Select All is proud to introduce the man, the myth, the legend: Kenneth Bone.
Tonight.. A star was born. World, meet Kenneth Bone. Ken Bone, meet the world. https://t.co/O9zMvjicmh
— Jordie 🔵 (@BarstoolJordie) October 10, 2016
KENNETH BONE IS HERE TO REMIND U IT'S SWEATER WEATHER pic.twitter.com/bkRHorygn6
— an actual ghost tbh (@thecultureofme) October 10, 2016
please, call me Kenneth Bone
Wish Bone was my father— Alexandra Petri (@petridishes) October 10, 2016
"Secretary Clinton, my family and I pray and we pray and we pray and we pray and we pray. Every day every day every day every day." pic.twitter.com/VLvWGYSLDx
— Ryan Nanni (@celebrityhottub) October 10, 2016
Kenneth Bone is real, and he's strong, and he's my friend.

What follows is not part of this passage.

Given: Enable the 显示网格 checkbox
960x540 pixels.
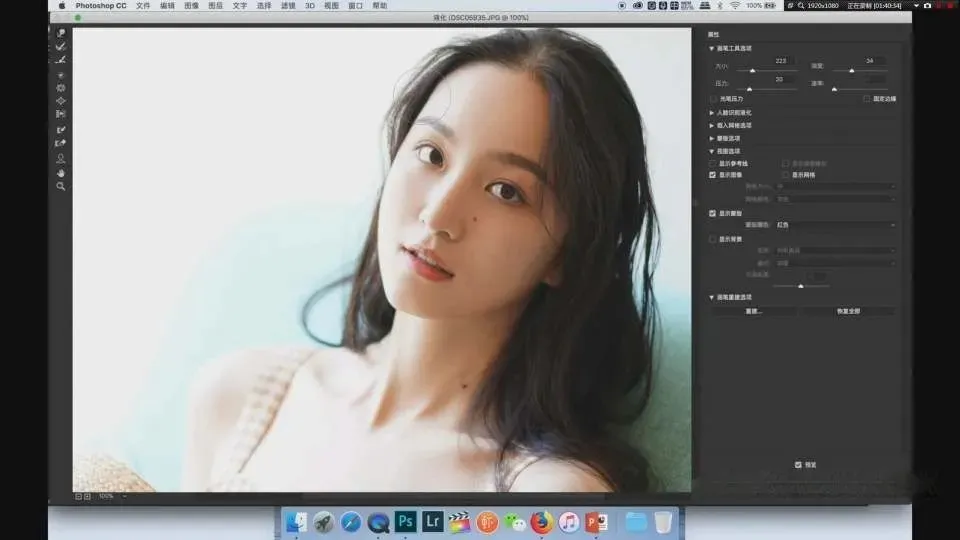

— Mickey McCauley (@Mickey_McCauley) October 10, 2016
Can somebody anybody tell me why?
Hey, can somebody anybody tell me why we die, we die?
I don't want to die pic.twitter.com/yuu77OeRdX— PAPPASCREAMMASK (@PAPPADEMAS) October 10, 2016
Kenneth "the bone man" bone's sweater is brighter than my future.
— Kenneth Ronin 🌐 (@DeadlyRonin) October 10, 2016
Dibs on Kenneth Bone costume for Halloween
— Michael Roston (@michaelroston) October 10, 2016
TFW you're holding a cup of eggnog in your off-screen hand pic.twitter.com/gAPuVJO6p4
— another Precariat (@dadparts) October 10, 2016
That energy question was mad adorable
— B.J. Novak (@bjnovak) October 10, 2016
kenneth bone. Sorry i cant think about anything else tonight. the debate is whatever now. kenneth bone kenneth bone kenneth bone
— leon (@leyawn) October 10, 2016
Can somebody anybody tell me why?
Hey, can somebody anybody tell me why we die, we die?
I don't want to die pic.twitter.com/yuu77OeRdX— PAPPASCREAMMASK (@PAPPADEMAS) October 10, 2016
Bone wrapped up his evening with a handshake from former president Bill Clinton. Which was definitely the high point of Bill's night (other than starring in a burgeoning meme).
Bill Clinton making plans with Kenneth. "I wanna party with you, K-Bone!" #Debate https://t.co/LAtlAEhxK6
— BigHeadSports (@BigHeadSports) October 10, 2016
Ken Bone taking a picture with his disposable camera so it lasts forever. Legend https://t.co/VU3ChYEaen
— Big Cat (@BarstoolBigCat) October 10, 2016
God bless America and God bless Kenneth Bone.
When someone asks to borrow my phone: me – "yeah just one second" #KenBone #debate pic.twitter.com/oRK7TEnZvl
— Nick Gallinger (@NickGallinger3) October 10, 2016
Update 10/10/16: Following his meteoric rise to fame, we've learned several new and important details about Mr. Bone. We've updated this post accordingly.
Bone actually hadn't planned to wear the now-iconic red sweater, but had to make a spur-of-the-moment change after ripping his suit.
From #KenBone on @TMASTL: My red sweater was Plan B. I actually had an olive suit, but I split the rear of my pants getting in the car.
— Tim McKernan (@tmckernan) October 10, 2016
From #KenBone on @TMASTL: I split my olive suit (leading to the red sweater), because I eat like an athlete but I don't work out like one.
— Tim McKernan (@tmckernan) October 10, 2016
He appeared on the news this morning still rocking said sweater.
Yay! Ken Bone is on CNN and still wearing the same thing! pic.twitter.com/QRLMTC1Fdj
— Amanda Terkel (@aterkel) October 10, 2016
And while many parody and impostor accounts popped up last night, we finally know where to find Bone on Twitter, @KenBone18.
Ken Bone, on CNN now, says he only had 7 Twitter followers and two were his grandma (she had 2 accounts). Now he has "several hundred."
— Phil Mattingly (@Phil_Mattingly) October 10, 2016
Once again, God bless America and God bless Ken Bone.